(WHAT NEEDS TO BE DONE):
Please give the data again in full, precisely as it is written.

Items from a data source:
● ● ●

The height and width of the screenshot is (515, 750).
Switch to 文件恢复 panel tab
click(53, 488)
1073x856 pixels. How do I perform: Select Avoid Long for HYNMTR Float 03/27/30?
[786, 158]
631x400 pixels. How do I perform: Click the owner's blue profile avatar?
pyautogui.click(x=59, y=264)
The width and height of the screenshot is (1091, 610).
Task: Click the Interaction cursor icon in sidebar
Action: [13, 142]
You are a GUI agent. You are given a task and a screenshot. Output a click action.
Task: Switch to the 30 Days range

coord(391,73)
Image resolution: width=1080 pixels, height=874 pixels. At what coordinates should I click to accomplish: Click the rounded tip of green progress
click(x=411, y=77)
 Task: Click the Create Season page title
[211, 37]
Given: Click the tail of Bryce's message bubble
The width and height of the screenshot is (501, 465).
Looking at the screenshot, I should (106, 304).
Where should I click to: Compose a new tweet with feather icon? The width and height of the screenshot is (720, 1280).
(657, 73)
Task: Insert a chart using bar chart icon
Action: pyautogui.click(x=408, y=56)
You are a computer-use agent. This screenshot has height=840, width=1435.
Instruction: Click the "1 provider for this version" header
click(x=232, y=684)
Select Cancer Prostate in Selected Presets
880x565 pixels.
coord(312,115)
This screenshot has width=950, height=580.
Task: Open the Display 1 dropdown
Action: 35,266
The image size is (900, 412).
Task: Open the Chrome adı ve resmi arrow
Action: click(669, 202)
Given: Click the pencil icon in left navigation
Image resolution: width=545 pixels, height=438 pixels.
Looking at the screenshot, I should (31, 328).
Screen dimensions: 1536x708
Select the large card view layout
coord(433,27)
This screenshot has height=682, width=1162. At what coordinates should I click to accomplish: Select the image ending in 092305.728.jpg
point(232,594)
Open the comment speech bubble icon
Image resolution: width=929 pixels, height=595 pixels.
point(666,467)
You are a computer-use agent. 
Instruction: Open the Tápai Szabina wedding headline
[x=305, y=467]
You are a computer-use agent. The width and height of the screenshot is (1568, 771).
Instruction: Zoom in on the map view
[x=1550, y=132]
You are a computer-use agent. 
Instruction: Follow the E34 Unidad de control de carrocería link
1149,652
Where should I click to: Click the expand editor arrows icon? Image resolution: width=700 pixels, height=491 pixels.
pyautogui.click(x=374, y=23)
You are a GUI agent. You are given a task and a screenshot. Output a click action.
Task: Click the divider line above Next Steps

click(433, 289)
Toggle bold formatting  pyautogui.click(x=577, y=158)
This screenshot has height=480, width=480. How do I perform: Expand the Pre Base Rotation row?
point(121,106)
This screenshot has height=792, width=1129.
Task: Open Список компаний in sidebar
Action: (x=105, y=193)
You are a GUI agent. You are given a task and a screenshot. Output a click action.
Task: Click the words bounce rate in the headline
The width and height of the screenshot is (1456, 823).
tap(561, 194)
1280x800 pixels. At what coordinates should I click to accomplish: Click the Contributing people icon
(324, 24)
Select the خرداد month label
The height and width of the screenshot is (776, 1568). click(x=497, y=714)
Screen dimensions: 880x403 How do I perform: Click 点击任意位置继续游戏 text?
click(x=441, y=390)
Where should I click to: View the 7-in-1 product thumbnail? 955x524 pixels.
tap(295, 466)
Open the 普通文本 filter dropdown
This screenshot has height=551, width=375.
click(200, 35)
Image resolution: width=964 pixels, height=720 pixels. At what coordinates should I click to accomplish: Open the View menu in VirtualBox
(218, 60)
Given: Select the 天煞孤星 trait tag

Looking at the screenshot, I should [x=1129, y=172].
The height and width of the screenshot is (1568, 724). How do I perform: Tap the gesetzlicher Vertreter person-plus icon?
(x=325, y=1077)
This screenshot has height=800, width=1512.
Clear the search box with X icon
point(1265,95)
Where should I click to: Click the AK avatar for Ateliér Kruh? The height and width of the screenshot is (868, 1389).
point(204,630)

● ● ●

(FINAL ANSWER):
The height and width of the screenshot is (515, 750).
Switch to 文件恢复 panel tab
click(53, 488)
1073x856 pixels. How do I perform: Select Avoid Long for HYNMTR Float 03/27/30?
[786, 158]
631x400 pixels. How do I perform: Click the owner's blue profile avatar?
pyautogui.click(x=59, y=264)
The width and height of the screenshot is (1091, 610).
Task: Click the Interaction cursor icon in sidebar
Action: [13, 142]
You are a GUI agent. You are given a task and a screenshot. Output a click action.
Task: Switch to the 30 Days range

coord(391,73)
Image resolution: width=1080 pixels, height=874 pixels. At what coordinates should I click to accomplish: Click the rounded tip of green progress
click(x=411, y=77)
 Task: Click the Create Season page title
[211, 37]
Given: Click the tail of Bryce's message bubble
The width and height of the screenshot is (501, 465).
Looking at the screenshot, I should (106, 304).
Where should I click to: Compose a new tweet with feather icon? The width and height of the screenshot is (720, 1280).
(657, 73)
Task: Insert a chart using bar chart icon
Action: pyautogui.click(x=408, y=56)
You are a computer-use agent. This screenshot has height=840, width=1435.
Instruction: Click the "1 provider for this version" header
click(x=232, y=684)
Select Cancer Prostate in Selected Presets
880x565 pixels.
coord(312,115)
This screenshot has width=950, height=580.
Task: Open the Display 1 dropdown
Action: 35,266
The image size is (900, 412).
Task: Open the Chrome adı ve resmi arrow
Action: click(669, 202)
Given: Click the pencil icon in left navigation
Image resolution: width=545 pixels, height=438 pixels.
Looking at the screenshot, I should (31, 328).
Screen dimensions: 1536x708
Select the large card view layout
coord(433,27)
This screenshot has height=682, width=1162. At what coordinates should I click to accomplish: Select the image ending in 092305.728.jpg
point(232,594)
Open the comment speech bubble icon
Image resolution: width=929 pixels, height=595 pixels.
point(666,467)
You are a computer-use agent. 
Instruction: Open the Tápai Szabina wedding headline
[x=305, y=467]
You are a computer-use agent. The width and height of the screenshot is (1568, 771).
Instruction: Zoom in on the map view
[x=1550, y=132]
You are a computer-use agent. 
Instruction: Follow the E34 Unidad de control de carrocería link
1149,652
Where should I click to: Click the expand editor arrows icon? Image resolution: width=700 pixels, height=491 pixels.
pyautogui.click(x=374, y=23)
You are a GUI agent. You are given a task and a screenshot. Output a click action.
Task: Click the divider line above Next Steps

click(433, 289)
Toggle bold formatting  pyautogui.click(x=577, y=158)
This screenshot has height=480, width=480. How do I perform: Expand the Pre Base Rotation row?
point(121,106)
This screenshot has height=792, width=1129.
Task: Open Список компаний in sidebar
Action: (x=105, y=193)
You are a GUI agent. You are given a task and a screenshot. Output a click action.
Task: Click the words bounce rate in the headline
The width and height of the screenshot is (1456, 823).
tap(561, 194)
1280x800 pixels. At what coordinates should I click to accomplish: Click the Contributing people icon
(324, 24)
Select the خرداد month label
The height and width of the screenshot is (776, 1568). click(x=497, y=714)
Screen dimensions: 880x403 How do I perform: Click 点击任意位置继续游戏 text?
click(x=441, y=390)
Where should I click to: View the 7-in-1 product thumbnail? 955x524 pixels.
tap(295, 466)
Open the 普通文本 filter dropdown
This screenshot has height=551, width=375.
click(200, 35)
Image resolution: width=964 pixels, height=720 pixels. At what coordinates should I click to accomplish: Open the View menu in VirtualBox
(218, 60)
Given: Select the 天煞孤星 trait tag

Looking at the screenshot, I should [x=1129, y=172].
The height and width of the screenshot is (1568, 724). How do I perform: Tap the gesetzlicher Vertreter person-plus icon?
(x=325, y=1077)
This screenshot has height=800, width=1512.
Clear the search box with X icon
point(1265,95)
Where should I click to: Click the AK avatar for Ateliér Kruh? The height and width of the screenshot is (868, 1389).
point(204,630)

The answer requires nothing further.